Like Fr Gadgetvicar, I’ve been following the story of the alleged banning of a group of Evangelical students from the University of Edinburgh. It has been widely reported – there is a variation on the story here.
The Lawyers Christian Fellowship has done very well at portraying the story as a freedom of speech issue and going on about Christians being banned. However, I’m not convinced it is a freedom of speech issue alone. No-one, after all, has banned anyone from saying anything after all.

It seems to me that it is not unreasonable for a University or a Students’ Association to decide that it does not wish to subsidise a course that appears to promote prejudices (particularly against gay people) that a lots of people both inside and outside the churches now find repellent.

The question is not freedom of speech, but whether public money (or the money and assets owned collectively by students) should be used to subsidise anti-gay groups.

Few now would have a problem with a university refusing roomspace to racist groups. “No platform for racists” was the loud cry of some of my student days. More and more people are seeing a parallel with anti-gay groups.

I can’t say I enjoyed my time as a student at the University of Edinburgh. The CU story made me feel a curious sense of pride in an organization that I much disliked being part of.

Comments

  1. Jimmy McPhee says

    It has always been obvious to me that there are people who are born homosexual.
    And it is also self evident that in secular society ‘gay’ people should possess equal rights to ‘straight’ people.
    Although it is possible to change discriminatory laws it is not possible to re-write the New Testament.
    I didn’t write the Bible so it’s not my fault that it gives it’s blessing only to sex between a married man and woman. This is God’s idea and as he has had an eternity to think about it I don’t think he’s going to change his mind. I’ve always been very conscious of my own sin, I see sin more as a condition than an act, and I definitely don’t see myself as being in any better condition than anyone else.

  2. liz wrathmell says

    Thanks again Kelvin for your perception in seeing beneath the headlines and giving us another slant about what is really going on.

  3. kelvin says

    Thank you both from your comments.

    Of course, I don’t share Jimmy’s reading of the New Testament. Indeed, I find when I read it that Jesus seems to have been more amenable to male-male intimacy than quite a few of his followers ever since. This becomes apparent in his own relationships – eg that with the beloved disciple and also in his treatment of others, for example the way he was touched by the plight of the Roman Centurion looking for healing for his young man in Luke 7.

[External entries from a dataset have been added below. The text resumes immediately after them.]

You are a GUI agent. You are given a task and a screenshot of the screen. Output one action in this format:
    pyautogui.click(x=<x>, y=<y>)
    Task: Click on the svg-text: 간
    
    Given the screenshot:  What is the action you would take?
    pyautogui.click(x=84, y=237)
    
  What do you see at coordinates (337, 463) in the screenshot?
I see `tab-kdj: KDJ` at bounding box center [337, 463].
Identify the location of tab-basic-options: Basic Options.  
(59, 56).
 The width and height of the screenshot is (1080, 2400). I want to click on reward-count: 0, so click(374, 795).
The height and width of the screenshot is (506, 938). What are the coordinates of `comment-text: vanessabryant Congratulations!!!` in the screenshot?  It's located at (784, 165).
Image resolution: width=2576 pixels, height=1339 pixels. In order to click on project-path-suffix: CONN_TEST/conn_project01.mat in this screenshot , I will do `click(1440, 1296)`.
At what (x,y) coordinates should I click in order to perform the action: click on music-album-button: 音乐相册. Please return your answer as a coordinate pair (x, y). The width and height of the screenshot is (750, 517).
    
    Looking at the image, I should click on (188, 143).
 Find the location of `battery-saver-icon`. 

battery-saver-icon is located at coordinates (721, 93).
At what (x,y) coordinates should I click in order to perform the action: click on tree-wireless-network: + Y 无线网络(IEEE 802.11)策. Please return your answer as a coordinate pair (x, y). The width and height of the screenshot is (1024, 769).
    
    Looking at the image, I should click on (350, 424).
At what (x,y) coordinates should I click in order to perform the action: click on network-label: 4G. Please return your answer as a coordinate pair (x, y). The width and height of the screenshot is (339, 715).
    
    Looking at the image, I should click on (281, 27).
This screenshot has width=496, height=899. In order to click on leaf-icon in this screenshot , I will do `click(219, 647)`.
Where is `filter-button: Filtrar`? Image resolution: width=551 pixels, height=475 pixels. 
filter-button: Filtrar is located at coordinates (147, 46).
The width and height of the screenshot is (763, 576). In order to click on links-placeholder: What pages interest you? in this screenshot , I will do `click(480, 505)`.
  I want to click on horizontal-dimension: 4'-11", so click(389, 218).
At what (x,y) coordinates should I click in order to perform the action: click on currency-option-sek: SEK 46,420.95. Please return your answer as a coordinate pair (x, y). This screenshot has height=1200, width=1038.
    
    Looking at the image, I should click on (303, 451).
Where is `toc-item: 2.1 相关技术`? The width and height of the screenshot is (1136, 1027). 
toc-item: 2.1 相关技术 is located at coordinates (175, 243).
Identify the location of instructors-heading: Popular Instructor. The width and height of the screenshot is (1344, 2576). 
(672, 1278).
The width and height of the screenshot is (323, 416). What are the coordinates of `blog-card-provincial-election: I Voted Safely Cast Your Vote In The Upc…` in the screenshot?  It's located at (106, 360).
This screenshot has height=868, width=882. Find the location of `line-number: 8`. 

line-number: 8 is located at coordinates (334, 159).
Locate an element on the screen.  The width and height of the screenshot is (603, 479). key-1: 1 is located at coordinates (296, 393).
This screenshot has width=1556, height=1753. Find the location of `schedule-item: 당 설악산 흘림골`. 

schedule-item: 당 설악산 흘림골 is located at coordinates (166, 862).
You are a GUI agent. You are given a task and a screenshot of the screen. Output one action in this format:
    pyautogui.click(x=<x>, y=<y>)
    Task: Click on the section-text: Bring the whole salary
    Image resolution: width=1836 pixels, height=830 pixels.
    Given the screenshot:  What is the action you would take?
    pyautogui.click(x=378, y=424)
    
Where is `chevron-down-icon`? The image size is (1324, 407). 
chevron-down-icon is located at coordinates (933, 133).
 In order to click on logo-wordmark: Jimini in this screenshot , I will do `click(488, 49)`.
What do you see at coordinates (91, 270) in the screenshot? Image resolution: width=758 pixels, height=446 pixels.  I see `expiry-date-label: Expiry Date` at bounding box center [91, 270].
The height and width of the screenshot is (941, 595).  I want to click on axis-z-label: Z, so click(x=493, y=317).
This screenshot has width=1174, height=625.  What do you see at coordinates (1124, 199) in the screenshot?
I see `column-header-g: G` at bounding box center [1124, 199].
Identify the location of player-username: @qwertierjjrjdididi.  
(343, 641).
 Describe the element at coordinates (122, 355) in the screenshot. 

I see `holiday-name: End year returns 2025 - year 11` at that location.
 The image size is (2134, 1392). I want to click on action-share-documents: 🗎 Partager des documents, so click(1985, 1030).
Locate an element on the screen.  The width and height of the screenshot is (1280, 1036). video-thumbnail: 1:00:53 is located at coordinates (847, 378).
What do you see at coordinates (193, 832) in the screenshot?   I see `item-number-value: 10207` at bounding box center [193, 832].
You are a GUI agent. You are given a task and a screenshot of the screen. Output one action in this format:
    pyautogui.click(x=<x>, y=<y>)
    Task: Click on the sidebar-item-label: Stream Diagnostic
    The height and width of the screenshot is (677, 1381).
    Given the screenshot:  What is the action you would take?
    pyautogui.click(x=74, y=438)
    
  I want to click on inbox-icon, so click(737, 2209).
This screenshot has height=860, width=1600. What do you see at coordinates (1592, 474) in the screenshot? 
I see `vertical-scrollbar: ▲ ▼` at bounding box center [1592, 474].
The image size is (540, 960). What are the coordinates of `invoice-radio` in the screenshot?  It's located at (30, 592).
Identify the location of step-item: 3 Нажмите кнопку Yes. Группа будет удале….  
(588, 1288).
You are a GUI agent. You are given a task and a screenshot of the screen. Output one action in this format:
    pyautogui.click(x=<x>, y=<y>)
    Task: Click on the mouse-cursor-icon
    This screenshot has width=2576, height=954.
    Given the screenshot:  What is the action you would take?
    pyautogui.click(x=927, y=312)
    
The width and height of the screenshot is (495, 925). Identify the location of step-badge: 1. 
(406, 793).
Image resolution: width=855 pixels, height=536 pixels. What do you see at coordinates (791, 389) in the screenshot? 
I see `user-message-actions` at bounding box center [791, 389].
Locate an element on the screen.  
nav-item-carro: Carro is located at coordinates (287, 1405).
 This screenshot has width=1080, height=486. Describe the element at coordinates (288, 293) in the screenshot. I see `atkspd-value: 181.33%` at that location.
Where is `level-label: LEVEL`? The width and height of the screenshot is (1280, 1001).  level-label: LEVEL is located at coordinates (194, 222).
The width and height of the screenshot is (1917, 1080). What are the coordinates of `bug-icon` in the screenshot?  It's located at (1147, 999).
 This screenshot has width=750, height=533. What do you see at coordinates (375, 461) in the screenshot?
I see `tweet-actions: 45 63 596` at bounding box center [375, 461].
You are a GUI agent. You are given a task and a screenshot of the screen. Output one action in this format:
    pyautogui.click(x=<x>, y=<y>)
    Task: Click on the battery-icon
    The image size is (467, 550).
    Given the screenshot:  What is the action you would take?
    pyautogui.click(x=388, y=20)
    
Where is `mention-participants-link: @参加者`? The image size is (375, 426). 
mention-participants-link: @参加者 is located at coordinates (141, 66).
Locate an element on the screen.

    (It is also worth noting that Jesus did not condemn the state of slavery which that young man appears to have been in. I do though, whatever positive view of slavery the New Testament paints.)

  4. Jimmy McPhee says

    The belief that God gives his blessing only to sex within a marraige between a man and a woman is 2000 years of Christian doctrine, tradition and teaching and can hardly be dismissed as “Jimmy’s reading of the New Testament”
    I have read the New Testament and it has never given me the impression that Christ and the Apostle John had the hots for each other.

  5. Brian says

    Is there any condemnation of gay relationships in the New Testament at all?

    I thought the objection rested mainly on the disputed interpretation of an unclear passage in the Old Testament that contains, among other things, a proscription of eating shellfish.

  6. Jimmy McPhee says

    How a Christian lives their life is a matter of their own conscience before their Lord and is nobody elses business.
    I personally hate social hypocrisy and stigma and I’m delighted to see gay people getting the rights and recognition that have been long overdue.
    But that does not mean that Christians who are not gay should re-interpret scripture or succumb to stifled debate.
    I would expect a gay Christian to defend the right of the C U to speak even if he or she did not personally accept what was said. Society and the Church used to make gay people small so don’t make yourself small.

  7. Brian says

    I am no theologian, but I don’t think that the interpretation of scripture has stayed the same over the centuries. Offering a different interpretation is also an exercise of free speech. Personally, I would give the ‘Pure’ group a different venue and suggest that those who don’t like them go along and listen quietly.